The equation of value iteration is taken straight out of the Bellman optimality equation, by turning the later into an update rule.

\[v_{k+1}(s) = \max_a \left( \mathcal R_s^a + \gamma \sum_{s^\prime \in \mathcal S} \mathcal{P}^a_{ss^\prime} v_k(s^\prime) \right) \]

The value iteration can be written in a vector form as,

\[\mathbf v_{k+1} = \max_a \left( \mathcal R^a + \gamma \mathcal P^a \mathbf v_k \right) \]

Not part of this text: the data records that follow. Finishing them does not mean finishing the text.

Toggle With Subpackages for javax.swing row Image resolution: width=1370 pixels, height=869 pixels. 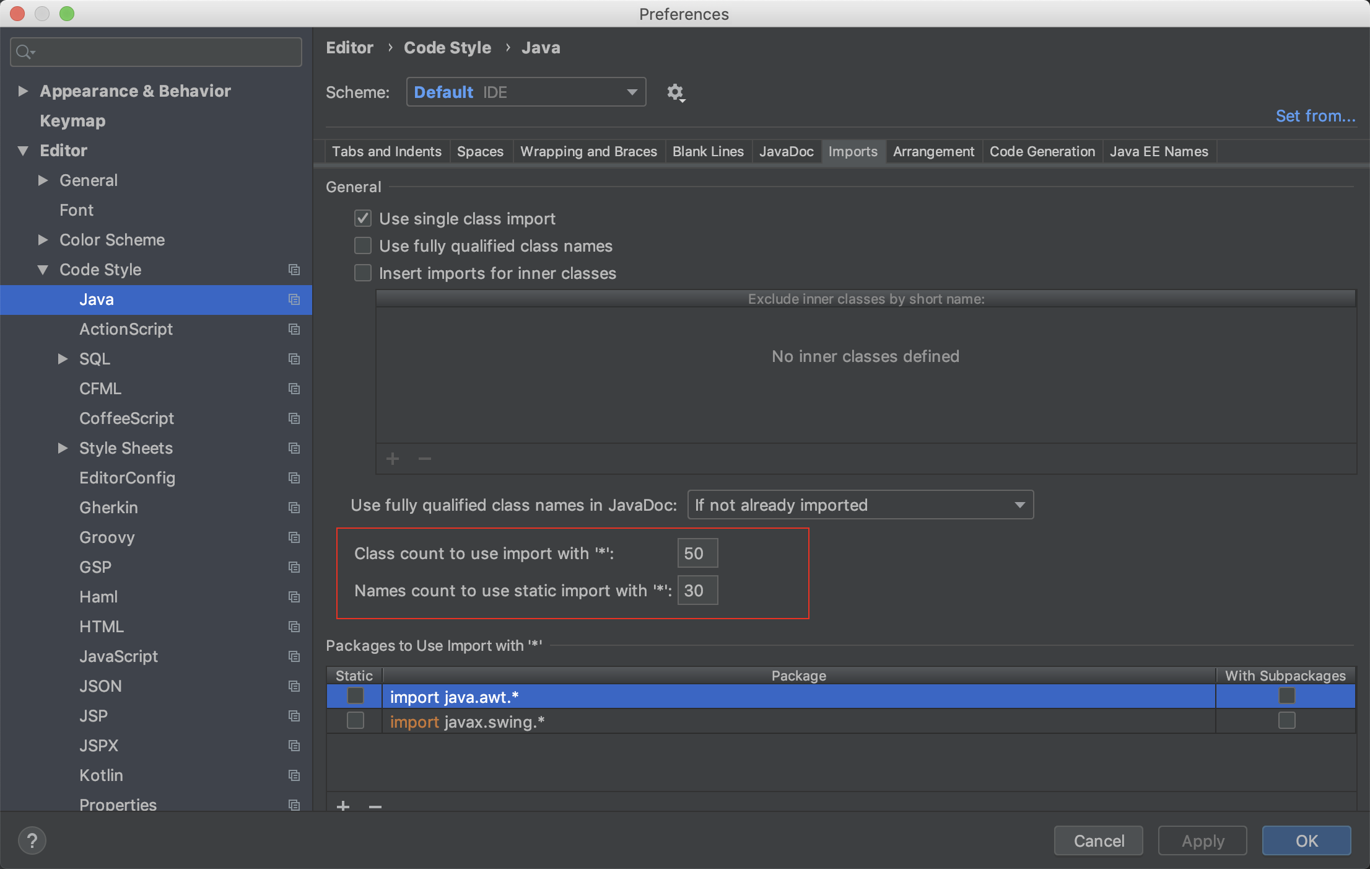click(x=1286, y=721)
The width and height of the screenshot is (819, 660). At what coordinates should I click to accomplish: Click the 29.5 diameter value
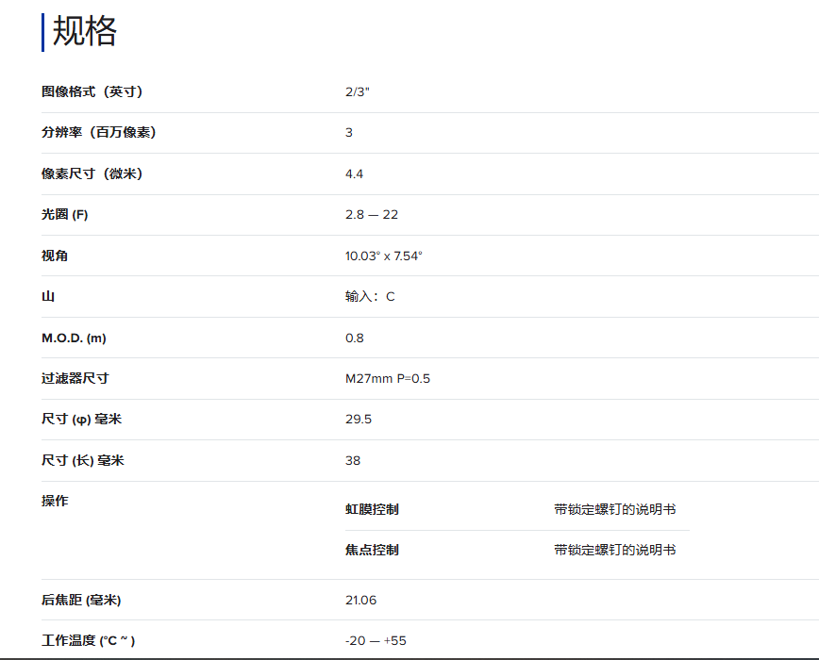point(359,419)
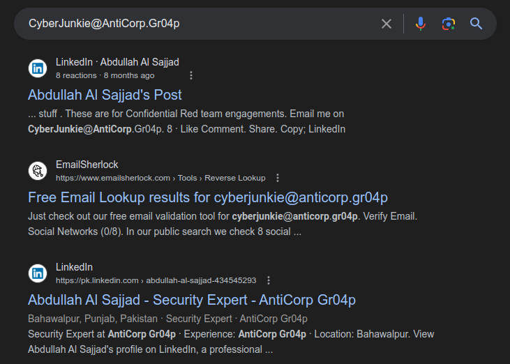Viewport: 510px width, 364px height.
Task: Click the LinkedIn favicon of the Security Expert result
Action: (38, 273)
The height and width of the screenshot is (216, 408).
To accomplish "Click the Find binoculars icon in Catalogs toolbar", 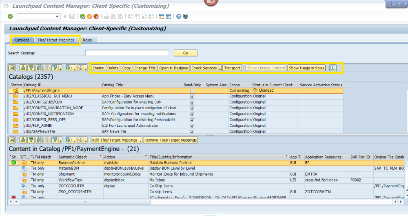I will click(39, 68).
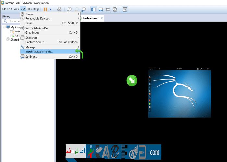Toggle the Show Library sidebar icon
Viewport: 227px width, 162px height.
(x=93, y=9)
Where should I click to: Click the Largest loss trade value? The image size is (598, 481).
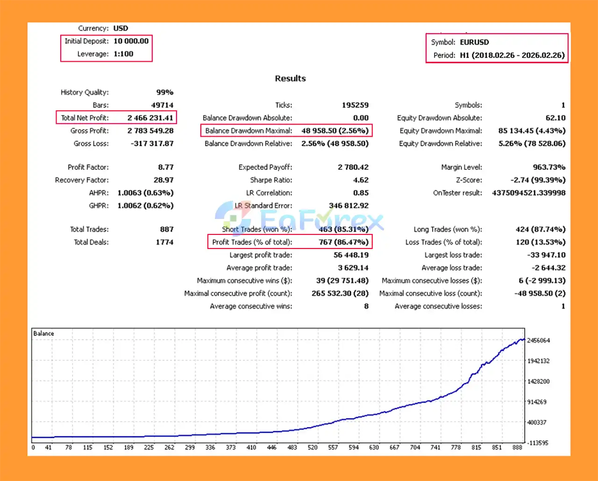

Notice that we are not building an explicit policy at every iteration and also, importantly, the intermediate value functions may not correspond to a feasible policy. Before going into a more elaborate example, we can go back to the same simple world we have looked at in the policy iteration section and focus only on the state-value calculation using the formula above.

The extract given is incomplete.